Now, put a crew and passengers in that aircraft and try to figure out what will happen on the flight. Suddenly we go from complicated to complex. You could study the lives of all these people for years, but you could never know all there is to know about how they will interact. You could make some guesses, but you can never know for sure. And the effort to study all the elements in more and more detail will never give you that certainty.
So complex = not simple and never fully knowable. Just too many variables interact.
Managing humans will never be complicated. It will always be complex. So no book or diagram or expert is ever going to reveal the truth about managing people.’
Author: Moore J. (2005). More Space: Nine Antidotes To Complacency In Business.
The book is available at amazon.com (direct link)

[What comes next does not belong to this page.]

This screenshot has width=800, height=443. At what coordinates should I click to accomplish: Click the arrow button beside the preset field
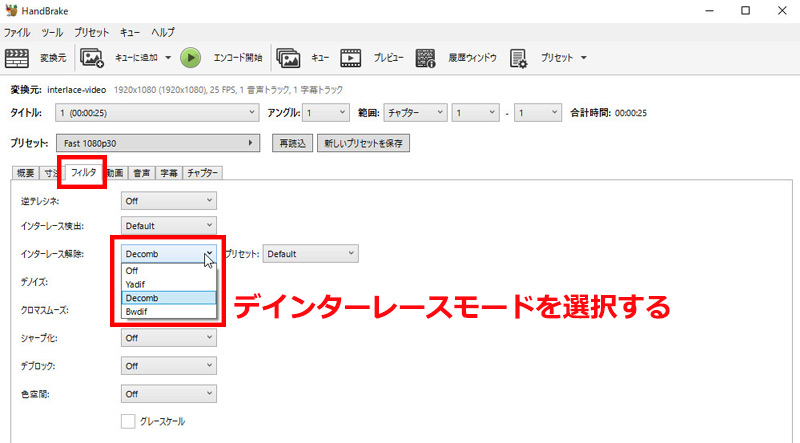tap(251, 144)
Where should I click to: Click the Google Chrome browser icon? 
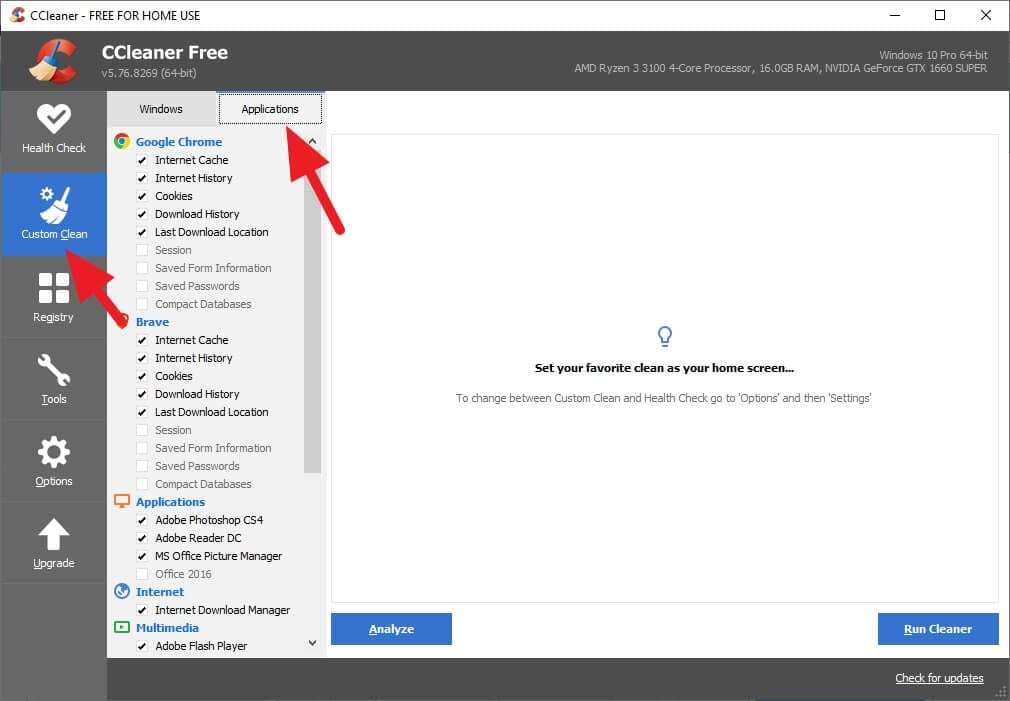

Author’ web address: http://johnniemoore.com/
Context Project Complexity
While the evaluation of project complexity presents an important aspect for today´s project success and therefore various systematic approaches exist, there is only little information available, how broadly these have been adopted by airlines and their industry business partners.
The objective of the survey and its report is to discover whether airlines evaluate complexity systematically and how such evaluation is implemented at a corporate level. Furthermore, typical use cases are addressed exploring a potential issue through subjective evaluation approaches, the effort and minimum experience required to practically perform an evaluation and whether there is a need to suggest an improved approach.

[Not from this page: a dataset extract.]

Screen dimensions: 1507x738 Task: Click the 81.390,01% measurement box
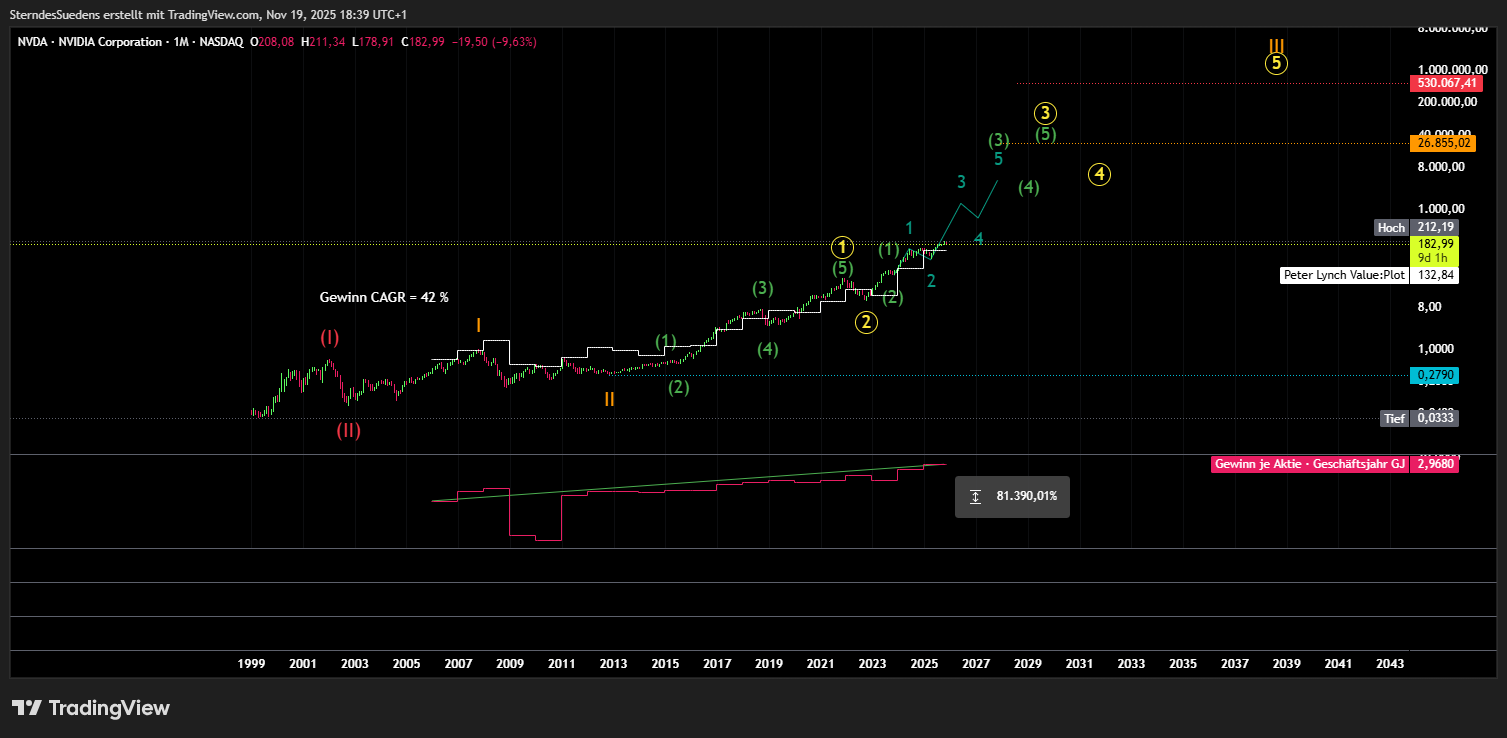click(x=1012, y=496)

The outcome will allow for additional insights on the organizational maturity level of the participating companies, their commercial manifestation (by the count of PAX, employees) and how this relates to their way of evaluating project complexity.
Exploratory survey with qualitative and quantitative components. The questionnaire includes 22 questions addressing the main subject. These are designed based on the author’s professional field experiences, research expert support and common literature. The report preliminarily is descriptive and shows the summarized questions and responses. Partly, it is accommodated with concluding assumptions and additional information.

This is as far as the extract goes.